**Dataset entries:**

□ □ □ □ □

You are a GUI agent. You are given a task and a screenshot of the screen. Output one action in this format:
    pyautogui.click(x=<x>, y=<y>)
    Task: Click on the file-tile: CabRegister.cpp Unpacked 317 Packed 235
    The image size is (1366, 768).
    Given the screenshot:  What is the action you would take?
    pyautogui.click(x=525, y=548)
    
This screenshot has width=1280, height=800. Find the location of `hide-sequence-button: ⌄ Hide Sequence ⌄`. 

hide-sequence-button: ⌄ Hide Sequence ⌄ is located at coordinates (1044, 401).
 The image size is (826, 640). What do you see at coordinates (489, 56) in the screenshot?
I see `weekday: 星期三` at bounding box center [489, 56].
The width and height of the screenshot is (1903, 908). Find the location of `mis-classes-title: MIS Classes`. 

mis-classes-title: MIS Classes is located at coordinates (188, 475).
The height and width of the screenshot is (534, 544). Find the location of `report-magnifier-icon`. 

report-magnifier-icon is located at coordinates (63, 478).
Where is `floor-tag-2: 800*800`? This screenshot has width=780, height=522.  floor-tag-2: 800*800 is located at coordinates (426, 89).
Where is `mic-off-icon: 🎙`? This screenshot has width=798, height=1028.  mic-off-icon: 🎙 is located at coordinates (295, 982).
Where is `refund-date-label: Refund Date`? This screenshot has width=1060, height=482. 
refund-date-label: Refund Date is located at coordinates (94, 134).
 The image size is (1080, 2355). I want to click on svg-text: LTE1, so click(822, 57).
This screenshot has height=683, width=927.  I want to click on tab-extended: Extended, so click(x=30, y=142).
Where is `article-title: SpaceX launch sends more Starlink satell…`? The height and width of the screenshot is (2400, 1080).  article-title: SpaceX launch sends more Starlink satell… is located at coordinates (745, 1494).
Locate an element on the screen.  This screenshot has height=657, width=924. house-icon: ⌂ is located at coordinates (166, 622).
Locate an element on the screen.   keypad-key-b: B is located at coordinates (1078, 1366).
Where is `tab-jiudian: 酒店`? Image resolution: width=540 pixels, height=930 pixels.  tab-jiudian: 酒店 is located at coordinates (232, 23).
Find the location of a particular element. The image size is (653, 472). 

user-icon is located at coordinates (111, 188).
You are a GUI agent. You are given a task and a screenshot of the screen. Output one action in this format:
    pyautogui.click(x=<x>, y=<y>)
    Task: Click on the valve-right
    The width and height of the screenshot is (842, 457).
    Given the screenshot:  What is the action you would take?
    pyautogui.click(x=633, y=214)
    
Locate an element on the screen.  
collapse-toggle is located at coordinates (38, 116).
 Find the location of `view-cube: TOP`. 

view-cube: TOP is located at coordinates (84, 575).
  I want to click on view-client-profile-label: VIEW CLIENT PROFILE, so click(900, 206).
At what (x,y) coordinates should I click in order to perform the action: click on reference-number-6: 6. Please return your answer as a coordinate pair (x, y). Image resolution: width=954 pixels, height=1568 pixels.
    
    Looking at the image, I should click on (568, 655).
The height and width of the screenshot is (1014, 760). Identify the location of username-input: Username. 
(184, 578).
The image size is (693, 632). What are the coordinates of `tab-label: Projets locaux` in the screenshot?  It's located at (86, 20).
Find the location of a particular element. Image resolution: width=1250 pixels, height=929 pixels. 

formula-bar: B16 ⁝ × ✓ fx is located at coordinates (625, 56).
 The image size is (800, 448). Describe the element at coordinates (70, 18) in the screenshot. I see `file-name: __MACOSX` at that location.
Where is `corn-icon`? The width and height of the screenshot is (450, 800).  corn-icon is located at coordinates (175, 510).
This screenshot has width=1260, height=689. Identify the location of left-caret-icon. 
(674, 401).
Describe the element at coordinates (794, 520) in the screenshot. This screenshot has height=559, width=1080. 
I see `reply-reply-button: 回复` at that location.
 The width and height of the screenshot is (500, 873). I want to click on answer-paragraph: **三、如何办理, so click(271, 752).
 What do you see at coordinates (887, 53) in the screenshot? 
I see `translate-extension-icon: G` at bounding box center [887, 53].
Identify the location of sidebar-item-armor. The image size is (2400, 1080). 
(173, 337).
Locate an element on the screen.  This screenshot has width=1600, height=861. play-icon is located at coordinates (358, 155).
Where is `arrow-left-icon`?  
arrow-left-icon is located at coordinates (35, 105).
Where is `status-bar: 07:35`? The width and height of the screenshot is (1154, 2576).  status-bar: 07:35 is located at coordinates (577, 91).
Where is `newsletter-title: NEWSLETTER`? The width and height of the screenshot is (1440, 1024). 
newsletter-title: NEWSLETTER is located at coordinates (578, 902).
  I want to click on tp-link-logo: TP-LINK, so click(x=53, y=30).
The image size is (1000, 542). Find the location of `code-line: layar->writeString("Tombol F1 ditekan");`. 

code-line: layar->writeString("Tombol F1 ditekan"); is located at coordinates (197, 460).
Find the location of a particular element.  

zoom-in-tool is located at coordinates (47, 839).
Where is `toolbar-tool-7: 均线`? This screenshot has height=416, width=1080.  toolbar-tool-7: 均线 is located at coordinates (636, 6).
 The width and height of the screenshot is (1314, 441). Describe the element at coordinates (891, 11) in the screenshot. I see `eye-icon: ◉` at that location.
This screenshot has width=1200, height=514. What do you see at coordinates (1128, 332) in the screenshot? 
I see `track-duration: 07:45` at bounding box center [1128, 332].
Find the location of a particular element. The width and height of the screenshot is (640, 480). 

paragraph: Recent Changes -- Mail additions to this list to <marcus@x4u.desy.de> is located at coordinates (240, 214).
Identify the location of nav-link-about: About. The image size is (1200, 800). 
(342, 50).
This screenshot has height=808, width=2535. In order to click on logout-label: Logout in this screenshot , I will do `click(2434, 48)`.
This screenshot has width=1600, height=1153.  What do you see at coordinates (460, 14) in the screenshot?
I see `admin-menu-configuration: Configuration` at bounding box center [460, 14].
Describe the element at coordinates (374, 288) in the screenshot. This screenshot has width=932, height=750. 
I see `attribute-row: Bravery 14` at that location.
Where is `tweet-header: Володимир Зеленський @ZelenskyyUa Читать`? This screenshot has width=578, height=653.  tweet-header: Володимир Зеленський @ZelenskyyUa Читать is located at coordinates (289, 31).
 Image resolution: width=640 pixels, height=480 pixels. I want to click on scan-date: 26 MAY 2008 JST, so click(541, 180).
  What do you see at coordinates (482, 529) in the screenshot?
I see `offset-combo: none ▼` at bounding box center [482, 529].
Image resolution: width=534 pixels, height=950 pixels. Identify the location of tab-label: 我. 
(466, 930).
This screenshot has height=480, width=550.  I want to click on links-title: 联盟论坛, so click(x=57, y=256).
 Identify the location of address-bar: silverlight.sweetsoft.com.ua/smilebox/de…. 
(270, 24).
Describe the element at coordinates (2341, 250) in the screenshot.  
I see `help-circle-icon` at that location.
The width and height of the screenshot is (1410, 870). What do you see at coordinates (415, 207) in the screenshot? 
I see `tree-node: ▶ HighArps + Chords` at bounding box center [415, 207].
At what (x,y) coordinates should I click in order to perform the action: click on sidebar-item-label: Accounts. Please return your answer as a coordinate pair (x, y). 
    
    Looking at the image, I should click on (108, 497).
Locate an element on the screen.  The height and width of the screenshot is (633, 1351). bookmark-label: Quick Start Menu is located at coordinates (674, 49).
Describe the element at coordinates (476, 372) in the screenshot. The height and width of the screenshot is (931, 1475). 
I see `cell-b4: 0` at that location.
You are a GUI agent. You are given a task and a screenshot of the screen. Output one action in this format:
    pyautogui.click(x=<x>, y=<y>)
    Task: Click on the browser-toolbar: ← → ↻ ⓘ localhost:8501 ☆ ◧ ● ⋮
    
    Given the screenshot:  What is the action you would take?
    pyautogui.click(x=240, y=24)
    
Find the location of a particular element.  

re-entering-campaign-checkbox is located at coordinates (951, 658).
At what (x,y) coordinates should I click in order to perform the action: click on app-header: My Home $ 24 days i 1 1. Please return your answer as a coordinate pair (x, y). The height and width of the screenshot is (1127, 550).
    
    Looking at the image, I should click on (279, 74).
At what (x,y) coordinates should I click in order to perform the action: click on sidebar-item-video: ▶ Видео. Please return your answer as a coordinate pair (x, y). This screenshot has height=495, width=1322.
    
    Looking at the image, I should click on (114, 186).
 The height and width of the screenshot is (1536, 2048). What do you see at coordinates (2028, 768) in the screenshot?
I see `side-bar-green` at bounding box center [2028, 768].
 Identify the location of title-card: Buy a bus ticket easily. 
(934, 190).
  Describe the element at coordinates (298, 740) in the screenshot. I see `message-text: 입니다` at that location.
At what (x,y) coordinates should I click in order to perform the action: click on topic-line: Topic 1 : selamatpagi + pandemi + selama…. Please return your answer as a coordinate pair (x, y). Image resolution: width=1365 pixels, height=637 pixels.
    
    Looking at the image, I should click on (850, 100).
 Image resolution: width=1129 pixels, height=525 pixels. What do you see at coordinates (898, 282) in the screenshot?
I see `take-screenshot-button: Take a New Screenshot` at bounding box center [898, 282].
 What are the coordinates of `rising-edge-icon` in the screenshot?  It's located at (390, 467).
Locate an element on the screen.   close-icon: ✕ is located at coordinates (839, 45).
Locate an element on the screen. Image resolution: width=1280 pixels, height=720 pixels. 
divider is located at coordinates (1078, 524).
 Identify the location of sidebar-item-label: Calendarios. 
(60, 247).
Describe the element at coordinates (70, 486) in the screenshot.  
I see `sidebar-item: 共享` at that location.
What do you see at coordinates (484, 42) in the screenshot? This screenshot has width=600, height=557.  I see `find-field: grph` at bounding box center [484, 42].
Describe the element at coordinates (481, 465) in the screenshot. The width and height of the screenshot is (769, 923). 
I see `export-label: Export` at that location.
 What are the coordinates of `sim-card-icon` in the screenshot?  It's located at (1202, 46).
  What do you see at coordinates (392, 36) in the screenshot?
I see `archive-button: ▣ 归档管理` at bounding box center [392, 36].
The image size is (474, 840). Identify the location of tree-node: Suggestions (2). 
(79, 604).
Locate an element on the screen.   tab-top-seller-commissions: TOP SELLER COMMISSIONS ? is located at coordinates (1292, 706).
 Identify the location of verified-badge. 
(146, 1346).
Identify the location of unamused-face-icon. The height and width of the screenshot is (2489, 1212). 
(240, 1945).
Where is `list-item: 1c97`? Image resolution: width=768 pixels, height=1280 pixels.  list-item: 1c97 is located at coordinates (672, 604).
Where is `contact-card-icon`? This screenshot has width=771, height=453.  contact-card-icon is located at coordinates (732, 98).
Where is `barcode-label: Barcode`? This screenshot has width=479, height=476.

□ □ □ □ □

**What to work on:** Return the lines between the one containing "Find the location of a particular element. Image" and the one containing "(674, 401).", inclusive, reproducing them character for character.

**Exercise result:**
Find the location of a particular element. Image resolution: width=1250 pixels, height=929 pixels. 

formula-bar: B16 ⁝ × ✓ fx is located at coordinates (625, 56).
 The image size is (800, 448). Describe the element at coordinates (70, 18) in the screenshot. I see `file-name: __MACOSX` at that location.
Where is `corn-icon`? The width and height of the screenshot is (450, 800).  corn-icon is located at coordinates (175, 510).
This screenshot has width=1260, height=689. Identify the location of left-caret-icon. 
(674, 401).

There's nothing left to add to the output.